Entries on target coordinates:

[start]

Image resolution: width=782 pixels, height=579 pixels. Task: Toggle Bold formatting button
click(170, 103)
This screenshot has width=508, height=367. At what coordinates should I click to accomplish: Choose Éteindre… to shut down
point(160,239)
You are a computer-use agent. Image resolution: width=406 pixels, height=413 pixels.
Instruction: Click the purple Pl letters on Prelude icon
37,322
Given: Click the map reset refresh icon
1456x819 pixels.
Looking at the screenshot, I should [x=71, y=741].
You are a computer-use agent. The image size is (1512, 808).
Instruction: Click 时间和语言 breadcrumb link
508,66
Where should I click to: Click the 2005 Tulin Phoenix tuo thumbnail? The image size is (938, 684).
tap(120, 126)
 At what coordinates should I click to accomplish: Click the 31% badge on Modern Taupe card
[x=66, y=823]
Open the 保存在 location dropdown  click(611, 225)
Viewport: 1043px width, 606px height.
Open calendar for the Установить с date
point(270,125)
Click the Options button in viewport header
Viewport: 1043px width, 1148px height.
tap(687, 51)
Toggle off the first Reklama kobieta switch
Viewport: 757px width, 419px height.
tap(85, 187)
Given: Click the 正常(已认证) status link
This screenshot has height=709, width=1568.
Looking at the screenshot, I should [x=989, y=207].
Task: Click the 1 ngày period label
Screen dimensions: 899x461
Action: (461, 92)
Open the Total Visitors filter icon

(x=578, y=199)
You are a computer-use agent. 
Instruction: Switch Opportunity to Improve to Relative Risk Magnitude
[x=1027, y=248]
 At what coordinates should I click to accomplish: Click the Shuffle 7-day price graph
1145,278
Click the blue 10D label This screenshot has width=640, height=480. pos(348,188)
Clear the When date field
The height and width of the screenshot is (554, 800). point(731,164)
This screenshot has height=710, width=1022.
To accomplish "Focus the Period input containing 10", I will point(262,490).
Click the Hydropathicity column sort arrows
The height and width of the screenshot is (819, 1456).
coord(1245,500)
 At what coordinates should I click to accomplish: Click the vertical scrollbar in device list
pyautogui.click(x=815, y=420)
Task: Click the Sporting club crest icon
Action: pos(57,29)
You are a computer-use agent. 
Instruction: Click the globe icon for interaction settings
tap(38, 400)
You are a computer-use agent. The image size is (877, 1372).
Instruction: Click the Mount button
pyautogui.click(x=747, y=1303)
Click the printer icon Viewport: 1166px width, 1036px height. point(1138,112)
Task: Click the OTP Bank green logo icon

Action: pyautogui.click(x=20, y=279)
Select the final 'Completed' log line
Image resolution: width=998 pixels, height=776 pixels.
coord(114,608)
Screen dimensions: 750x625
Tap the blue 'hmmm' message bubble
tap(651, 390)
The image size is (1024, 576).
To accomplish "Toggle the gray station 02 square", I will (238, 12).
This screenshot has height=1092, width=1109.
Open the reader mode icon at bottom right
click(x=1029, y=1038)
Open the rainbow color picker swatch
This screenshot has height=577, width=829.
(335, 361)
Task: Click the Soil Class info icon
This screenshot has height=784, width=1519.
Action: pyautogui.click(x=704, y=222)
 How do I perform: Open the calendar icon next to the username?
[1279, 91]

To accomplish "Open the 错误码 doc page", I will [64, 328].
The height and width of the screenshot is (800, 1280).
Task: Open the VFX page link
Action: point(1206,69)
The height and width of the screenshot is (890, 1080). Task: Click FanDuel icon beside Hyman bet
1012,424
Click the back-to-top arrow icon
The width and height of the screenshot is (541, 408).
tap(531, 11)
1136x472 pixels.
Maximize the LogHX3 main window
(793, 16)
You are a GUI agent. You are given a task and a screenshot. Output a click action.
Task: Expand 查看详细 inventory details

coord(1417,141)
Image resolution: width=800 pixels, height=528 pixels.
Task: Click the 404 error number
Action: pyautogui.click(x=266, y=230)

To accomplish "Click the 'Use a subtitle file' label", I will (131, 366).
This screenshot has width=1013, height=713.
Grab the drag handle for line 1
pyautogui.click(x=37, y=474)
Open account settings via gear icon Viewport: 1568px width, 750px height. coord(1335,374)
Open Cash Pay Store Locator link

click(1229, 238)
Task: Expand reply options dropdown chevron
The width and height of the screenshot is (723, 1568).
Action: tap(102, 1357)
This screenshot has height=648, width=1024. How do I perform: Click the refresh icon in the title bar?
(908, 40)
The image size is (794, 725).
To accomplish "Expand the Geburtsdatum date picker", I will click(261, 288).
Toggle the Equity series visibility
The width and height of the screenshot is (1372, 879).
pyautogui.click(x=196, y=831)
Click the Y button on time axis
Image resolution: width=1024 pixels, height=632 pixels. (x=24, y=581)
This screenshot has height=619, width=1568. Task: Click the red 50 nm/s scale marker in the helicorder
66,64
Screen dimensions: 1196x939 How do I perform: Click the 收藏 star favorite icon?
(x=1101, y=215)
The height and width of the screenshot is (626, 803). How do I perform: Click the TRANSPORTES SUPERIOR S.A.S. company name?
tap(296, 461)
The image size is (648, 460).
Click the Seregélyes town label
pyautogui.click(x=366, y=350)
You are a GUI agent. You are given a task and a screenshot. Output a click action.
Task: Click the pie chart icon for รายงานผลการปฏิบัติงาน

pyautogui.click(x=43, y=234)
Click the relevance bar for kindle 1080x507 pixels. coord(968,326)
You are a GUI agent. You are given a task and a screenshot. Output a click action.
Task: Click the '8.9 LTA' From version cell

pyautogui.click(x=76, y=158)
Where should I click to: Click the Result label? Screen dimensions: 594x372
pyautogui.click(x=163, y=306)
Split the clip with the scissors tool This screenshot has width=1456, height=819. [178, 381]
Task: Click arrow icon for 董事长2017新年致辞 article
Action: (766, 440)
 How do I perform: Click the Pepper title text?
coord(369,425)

[end]

Give the material above as a JSON list of strings, one string per line, with blank lines omitted.

[
  "Image resolution: width=782 pixels, height=579 pixels. Task: Toggle Bold formatting button",
  "click(170, 103)",
  "This screenshot has width=508, height=367. At what coordinates should I click to accomplish: Choose Éteindre… to shut down",
  "point(160,239)",
  "You are a computer-use agent. Image resolution: width=406 pixels, height=413 pixels.",
  "Instruction: Click the purple Pl letters on Prelude icon",
  "37,322",
  "Given: Click the map reset refresh icon",
  "1456x819 pixels.",
  "Looking at the screenshot, I should [x=71, y=741].",
  "You are a computer-use agent. The image size is (1512, 808).",
  "Instruction: Click 时间和语言 breadcrumb link",
  "508,66",
  "Where should I click to: Click the 2005 Tulin Phoenix tuo thumbnail? The image size is (938, 684).",
  "tap(120, 126)",
  " At what coordinates should I click to accomplish: Click the 31% badge on Modern Taupe card",
  "[x=66, y=823]",
  "Open the 保存在 location dropdown  click(611, 225)",
  "Viewport: 1043px width, 606px height.",
  "Open calendar for the Установить с date",
  "point(270,125)",
  "Click the Options button in viewport header",
  "Viewport: 1043px width, 1148px height.",
  "tap(687, 51)",
  "Toggle off the first Reklama kobieta switch",
  "Viewport: 757px width, 419px height.",
  "tap(85, 187)",
  "Given: Click the 正常(已认证) status link",
  "This screenshot has height=709, width=1568.",
  "Looking at the screenshot, I should [x=989, y=207].",
  "Task: Click the 1 ngày period label",
  "Screen dimensions: 899x461",
  "Action: (461, 92)",
  "Open the Total Visitors filter icon",
  "(x=578, y=199)",
  "You are a computer-use agent. ",
  "Instruction: Switch Opportunity to Improve to Relative Risk Magnitude",
  "[x=1027, y=248]",
  " At what coordinates should I click to accomplish: Click the Shuffle 7-day price graph",
  "1145,278",
  "Click the blue 10D label This screenshot has width=640, height=480. pos(348,188)",
  "Clear the When date field",
  "The height and width of the screenshot is (554, 800). point(731,164)",
  "This screenshot has height=710, width=1022.",
  "To accomplish \"Focus the Period input containing 10\", I will point(262,490).",
  "Click the Hydropathicity column sort arrows",
  "The height and width of the screenshot is (819, 1456).",
  "coord(1245,500)",
  " At what coordinates should I click to accomplish: Click the vertical scrollbar in device list",
  "pyautogui.click(x=815, y=420)",
  "Task: Click the Sporting club crest icon",
  "Action: pos(57,29)",
  "You are a computer-use agent. ",
  "Instruction: Click the globe icon for interaction settings",
  "tap(38, 400)",
  "You are a computer-use agent. The image size is (877, 1372).",
  "Instruction: Click the Mount button",
  "pyautogui.click(x=747, y=1303)",
  "Click the printer icon Viewport: 1166px width, 1036px height. point(1138,112)",
  "Task: Click the OTP Bank green logo icon",
  "Action: pyautogui.click(x=20, y=279)",
  "Select the final 'Completed' log line",
  "Image resolution: width=998 pixels, height=776 pixels.",
  "coord(114,608)",
  "Screen dimensions: 750x625",
  "Tap the blue 'hmmm' message bubble",
  "tap(651, 390)",
  "The image size is (1024, 576).",
  "To accomplish \"Toggle the gray station 02 square\", I will (238, 12).",
  "This screenshot has height=1092, width=1109.",
  "Open the reader mode icon at bottom right",
  "click(x=1029, y=1038)",
  "Open the rainbow color picker swatch",
  "This screenshot has height=577, width=829.",
  "(335, 361)",
  "Task: Click the Soil Class info icon",
  "This screenshot has height=784, width=1519.",
  "Action: pyautogui.click(x=704, y=222)",
  " How do I perform: Open the calendar icon next to the username?",
  "[1279, 91]",
  "To accomplish \"Open the 错误码 doc page\", I will [64, 328].",
  "The height and width of the screenshot is (800, 1280).",
  "Task: Open the VFX page link",
  "Action: point(1206,69)",
  "The height and width of the screenshot is (890, 1080). Task: Click FanDuel icon beside Hyman bet",
  "1012,424",
  "Click the back-to-top arrow icon",
  "The width and height of the screenshot is (541, 408).",
  "tap(531, 11)",
  "1136x472 pixels.",
  "Maximize the LogHX3 main window",
  "(793, 16)",
  "You are a GUI agent. You are given a task and a screenshot. Output a click action.",
  "Task: Expand 查看详细 inventory details",
  "coord(1417,141)",
  "Image resolution: width=800 pixels, height=528 pixels.",
  "Task: Click the 404 error number",
  "Action: pyautogui.click(x=266, y=230)",
  "To accomplish \"Click the 'Use a subtitle file' label\", I will (131, 366).",
  "This screenshot has width=1013, height=713.",
  "Grab the drag handle for line 1",
  "pyautogui.click(x=37, y=474)",
  "Open account settings via gear icon Viewport: 1568px width, 750px height. coord(1335,374)",
  "Open Cash Pay Store Locator link",
  "click(1229, 238)",
  "Task: Expand reply options dropdown chevron",
  "The width and height of the screenshot is (723, 1568).",
  "Action: tap(102, 1357)",
  "This screenshot has height=648, width=1024. How do I perform: Click the refresh icon in the title bar?",
  "(908, 40)",
  "The image size is (794, 725).",
  "To accomplish \"Expand the Geburtsdatum date picker\", I will click(261, 288).",
  "Toggle the Equity series visibility",
  "The width and height of the screenshot is (1372, 879).",
  "pyautogui.click(x=196, y=831)",
  "Click the Y button on time axis",
  "Image resolution: width=1024 pixels, height=632 pixels. (x=24, y=581)",
  "This screenshot has height=619, width=1568. Task: Click the red 50 nm/s scale marker in the helicorder",
  "66,64",
  "Screen dimensions: 1196x939 How do I perform: Click the 收藏 star favorite icon?",
  "(x=1101, y=215)",
  "The height and width of the screenshot is (626, 803). How do I perform: Click the TRANSPORTES SUPERIOR S.A.S. company name?",
  "tap(296, 461)",
  "The image size is (648, 460).",
  "Click the Seregélyes town label",
  "pyautogui.click(x=366, y=350)",
  "You are a GUI agent. You are given a task and a screenshot. Output a click action.",
  "Task: Click the pie chart icon for รายงานผลการปฏิบัติงาน",
  "pyautogui.click(x=43, y=234)",
  "Click the relevance bar for kindle 1080x507 pixels. coord(968,326)",
  "You are a GUI agent. You are given a task and a screenshot. Output a click action.",
  "Task: Click the '8.9 LTA' From version cell",
  "pyautogui.click(x=76, y=158)",
  "Where should I click to: Click the Result label? Screen dimensions: 594x372",
  "pyautogui.click(x=163, y=306)",
  "Split the clip with the scissors tool This screenshot has width=1456, height=819. [178, 381]",
  "Task: Click arrow icon for 董事长2017新年致辞 article",
  "Action: (766, 440)",
  " How do I perform: Click the Pepper title text?",
  "coord(369,425)"
]